■ Instructions for the task: A line belongs in the answer if it contains "sidebar"; copy every such line from the entries below.

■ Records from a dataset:
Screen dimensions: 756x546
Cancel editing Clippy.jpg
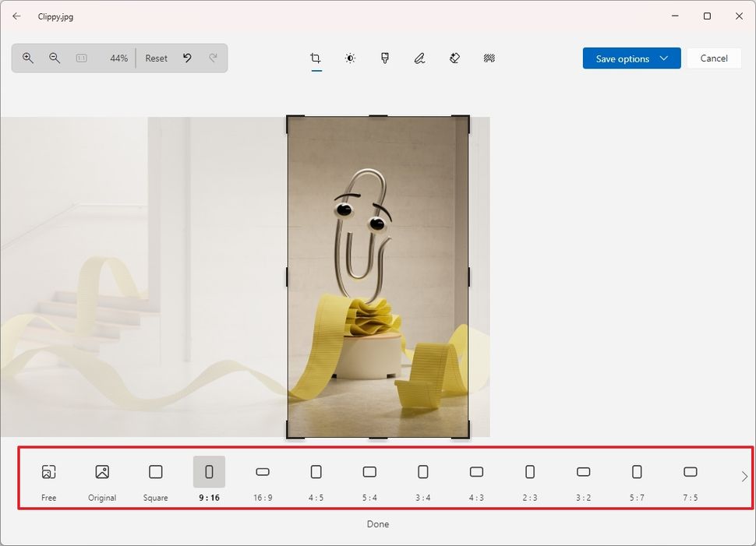[x=713, y=58]
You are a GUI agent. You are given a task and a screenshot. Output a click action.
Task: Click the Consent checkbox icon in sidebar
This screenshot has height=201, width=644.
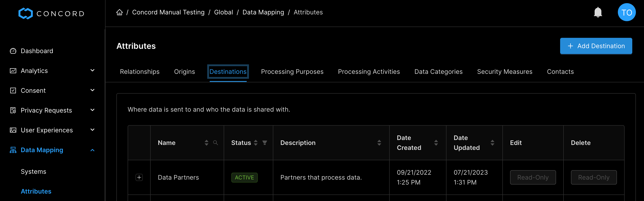pos(13,90)
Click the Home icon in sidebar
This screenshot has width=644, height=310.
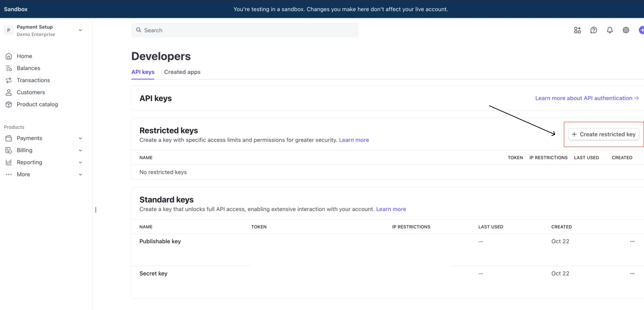(x=9, y=56)
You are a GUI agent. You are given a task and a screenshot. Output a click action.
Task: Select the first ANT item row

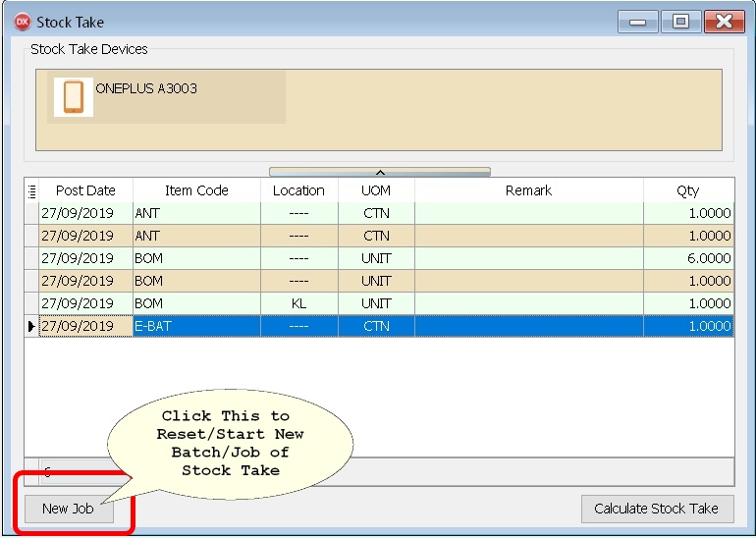click(x=196, y=213)
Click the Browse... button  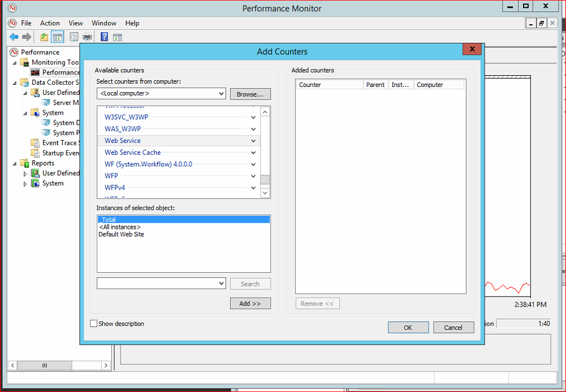click(250, 94)
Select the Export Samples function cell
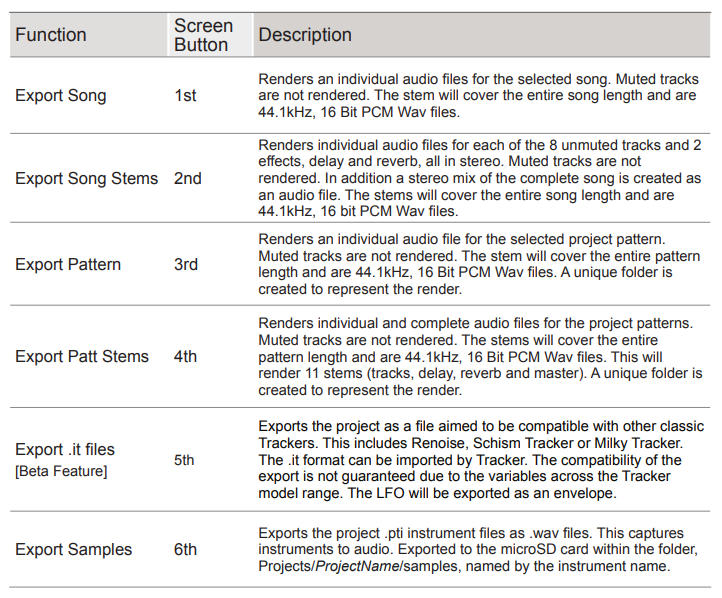 tap(74, 549)
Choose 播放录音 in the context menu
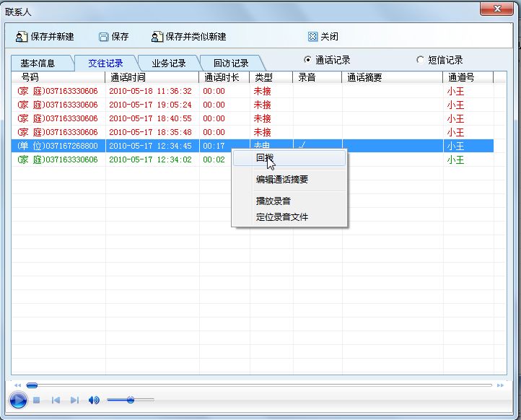 click(273, 201)
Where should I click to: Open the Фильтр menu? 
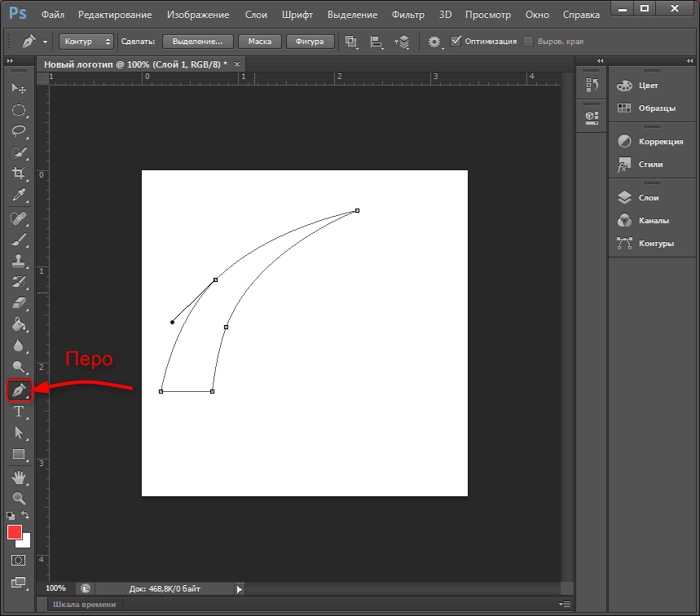[407, 15]
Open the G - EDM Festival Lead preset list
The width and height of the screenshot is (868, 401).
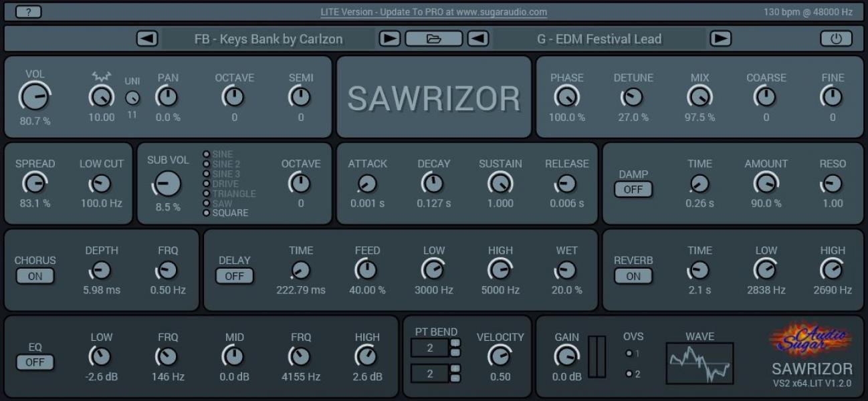(x=599, y=39)
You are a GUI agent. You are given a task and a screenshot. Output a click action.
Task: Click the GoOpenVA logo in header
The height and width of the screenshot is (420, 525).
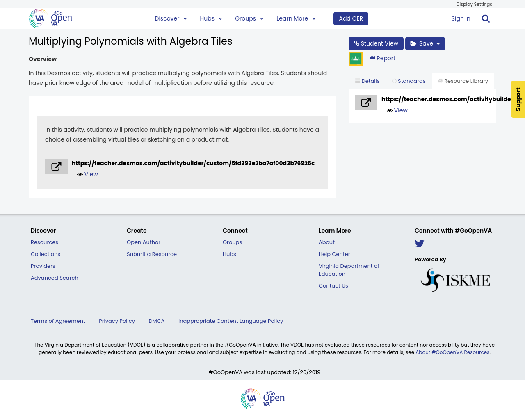50,18
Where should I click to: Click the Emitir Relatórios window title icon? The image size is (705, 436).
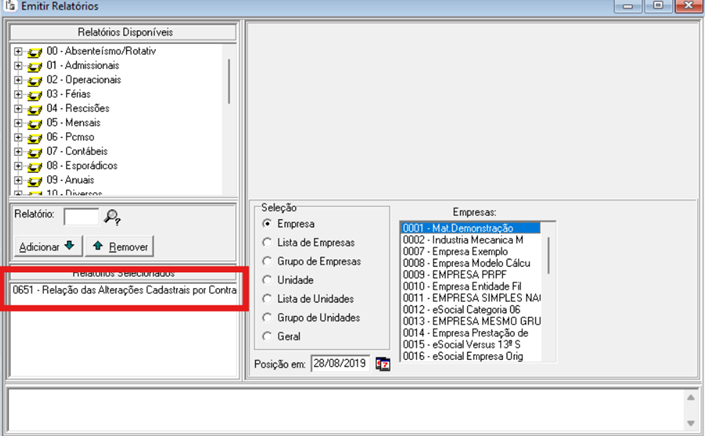coord(9,7)
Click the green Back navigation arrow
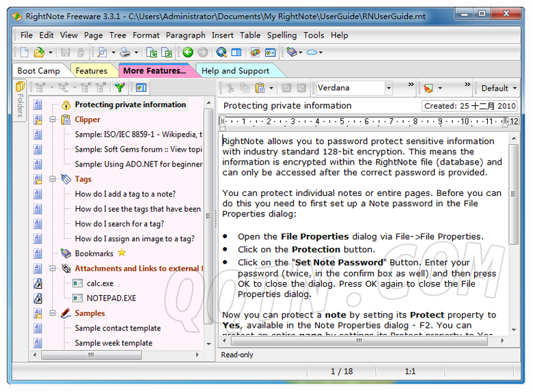This screenshot has width=533, height=392. coord(188,53)
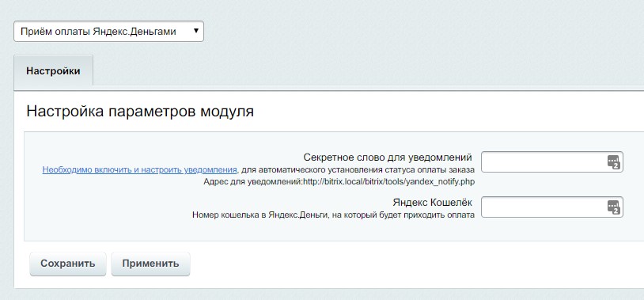644x300 pixels.
Task: Click the Яндекс Кошелёк field label
Action: click(x=433, y=202)
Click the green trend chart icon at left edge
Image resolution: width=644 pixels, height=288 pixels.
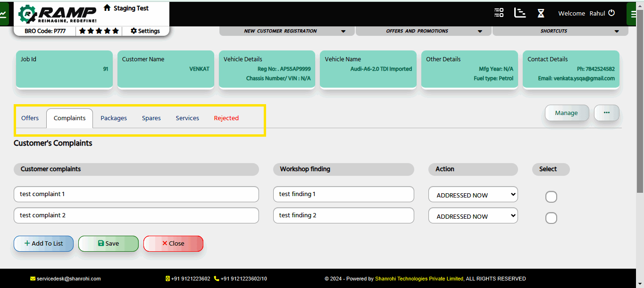(4, 14)
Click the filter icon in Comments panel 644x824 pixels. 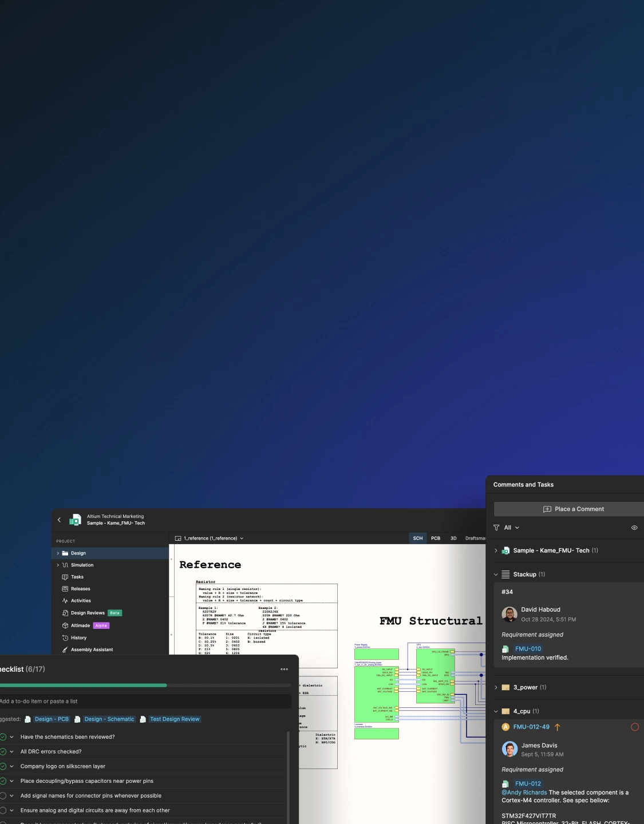[496, 528]
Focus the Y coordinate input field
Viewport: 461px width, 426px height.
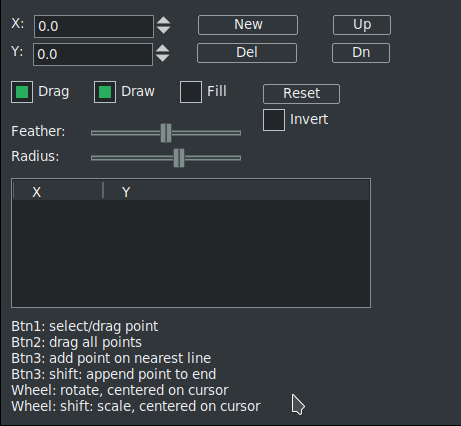(93, 54)
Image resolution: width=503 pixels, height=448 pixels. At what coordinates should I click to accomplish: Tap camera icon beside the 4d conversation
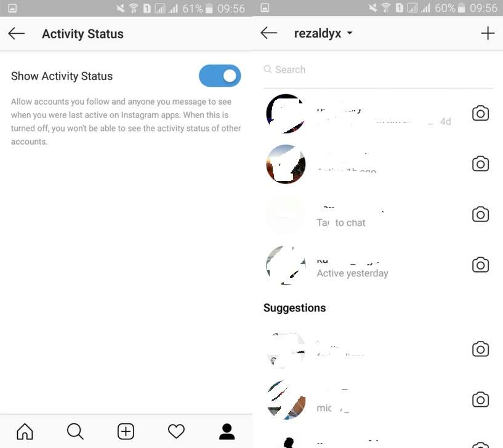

■ Exercise result:
Task: Click the Consent checkbox icon in sidebar
Click the Home icon in sidebar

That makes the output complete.